*** Dataset records Section Begins ***

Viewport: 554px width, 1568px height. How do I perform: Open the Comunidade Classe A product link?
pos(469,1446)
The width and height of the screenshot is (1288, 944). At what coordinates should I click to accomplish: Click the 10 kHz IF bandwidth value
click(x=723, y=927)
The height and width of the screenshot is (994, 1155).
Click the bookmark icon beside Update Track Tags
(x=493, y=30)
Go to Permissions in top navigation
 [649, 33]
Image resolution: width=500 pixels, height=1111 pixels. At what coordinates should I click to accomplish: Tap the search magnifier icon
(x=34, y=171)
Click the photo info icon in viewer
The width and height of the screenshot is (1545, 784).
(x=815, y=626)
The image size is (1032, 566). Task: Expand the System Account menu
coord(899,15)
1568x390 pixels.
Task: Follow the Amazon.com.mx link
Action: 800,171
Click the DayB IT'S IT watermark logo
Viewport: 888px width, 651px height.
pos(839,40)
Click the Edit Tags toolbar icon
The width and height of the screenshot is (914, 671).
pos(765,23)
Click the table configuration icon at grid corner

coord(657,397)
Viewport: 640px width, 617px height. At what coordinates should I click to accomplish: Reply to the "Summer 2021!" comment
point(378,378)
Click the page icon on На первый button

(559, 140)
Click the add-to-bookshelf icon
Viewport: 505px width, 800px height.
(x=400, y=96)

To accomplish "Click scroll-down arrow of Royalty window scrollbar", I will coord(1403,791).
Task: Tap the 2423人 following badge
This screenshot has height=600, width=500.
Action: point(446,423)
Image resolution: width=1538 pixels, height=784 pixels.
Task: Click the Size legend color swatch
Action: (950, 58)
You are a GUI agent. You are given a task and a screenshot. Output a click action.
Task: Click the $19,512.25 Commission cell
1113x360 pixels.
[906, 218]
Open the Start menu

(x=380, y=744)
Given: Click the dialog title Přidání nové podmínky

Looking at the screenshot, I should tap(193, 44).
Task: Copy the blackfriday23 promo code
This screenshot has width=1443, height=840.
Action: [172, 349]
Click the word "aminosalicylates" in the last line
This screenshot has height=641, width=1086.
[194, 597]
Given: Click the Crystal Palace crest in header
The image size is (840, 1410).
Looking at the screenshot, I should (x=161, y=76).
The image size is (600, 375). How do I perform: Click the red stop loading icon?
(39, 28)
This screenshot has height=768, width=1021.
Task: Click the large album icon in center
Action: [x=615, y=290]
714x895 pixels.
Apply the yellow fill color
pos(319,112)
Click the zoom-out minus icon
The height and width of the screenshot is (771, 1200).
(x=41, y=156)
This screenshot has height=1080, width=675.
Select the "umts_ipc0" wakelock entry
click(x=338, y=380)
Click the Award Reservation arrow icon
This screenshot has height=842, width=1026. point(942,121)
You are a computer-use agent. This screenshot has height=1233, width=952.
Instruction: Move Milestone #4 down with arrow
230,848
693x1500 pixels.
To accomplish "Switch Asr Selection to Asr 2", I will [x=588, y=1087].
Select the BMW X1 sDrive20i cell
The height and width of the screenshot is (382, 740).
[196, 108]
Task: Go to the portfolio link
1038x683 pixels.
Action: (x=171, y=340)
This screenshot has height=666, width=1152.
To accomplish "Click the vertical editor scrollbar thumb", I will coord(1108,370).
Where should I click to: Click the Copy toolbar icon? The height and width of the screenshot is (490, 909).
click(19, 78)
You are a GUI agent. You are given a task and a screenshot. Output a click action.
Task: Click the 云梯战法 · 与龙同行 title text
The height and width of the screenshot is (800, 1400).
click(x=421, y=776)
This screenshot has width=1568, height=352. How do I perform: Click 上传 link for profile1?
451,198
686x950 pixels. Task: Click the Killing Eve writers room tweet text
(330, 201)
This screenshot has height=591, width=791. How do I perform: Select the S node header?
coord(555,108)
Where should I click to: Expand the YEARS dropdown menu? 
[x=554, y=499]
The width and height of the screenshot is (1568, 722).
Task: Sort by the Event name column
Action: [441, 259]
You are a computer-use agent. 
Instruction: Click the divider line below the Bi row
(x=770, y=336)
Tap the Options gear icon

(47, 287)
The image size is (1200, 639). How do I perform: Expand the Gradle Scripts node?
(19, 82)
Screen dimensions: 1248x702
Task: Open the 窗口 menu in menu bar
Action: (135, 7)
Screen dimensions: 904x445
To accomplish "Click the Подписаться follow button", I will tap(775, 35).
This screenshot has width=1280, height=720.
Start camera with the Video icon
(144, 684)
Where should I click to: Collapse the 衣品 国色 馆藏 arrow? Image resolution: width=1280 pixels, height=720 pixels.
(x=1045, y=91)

*** Dataset records Section Ends ***

Wherever the string "agent" appears in the listing above, show the whole line.

You are a GUI agent. You are given a task and a screenshot. Output a click action.
You are a computer-use agent. This screenshot has height=1233, width=952.
You are a GUI agent. You are given a task and a screenshot. Output a click action.
You are a computer-use agent. 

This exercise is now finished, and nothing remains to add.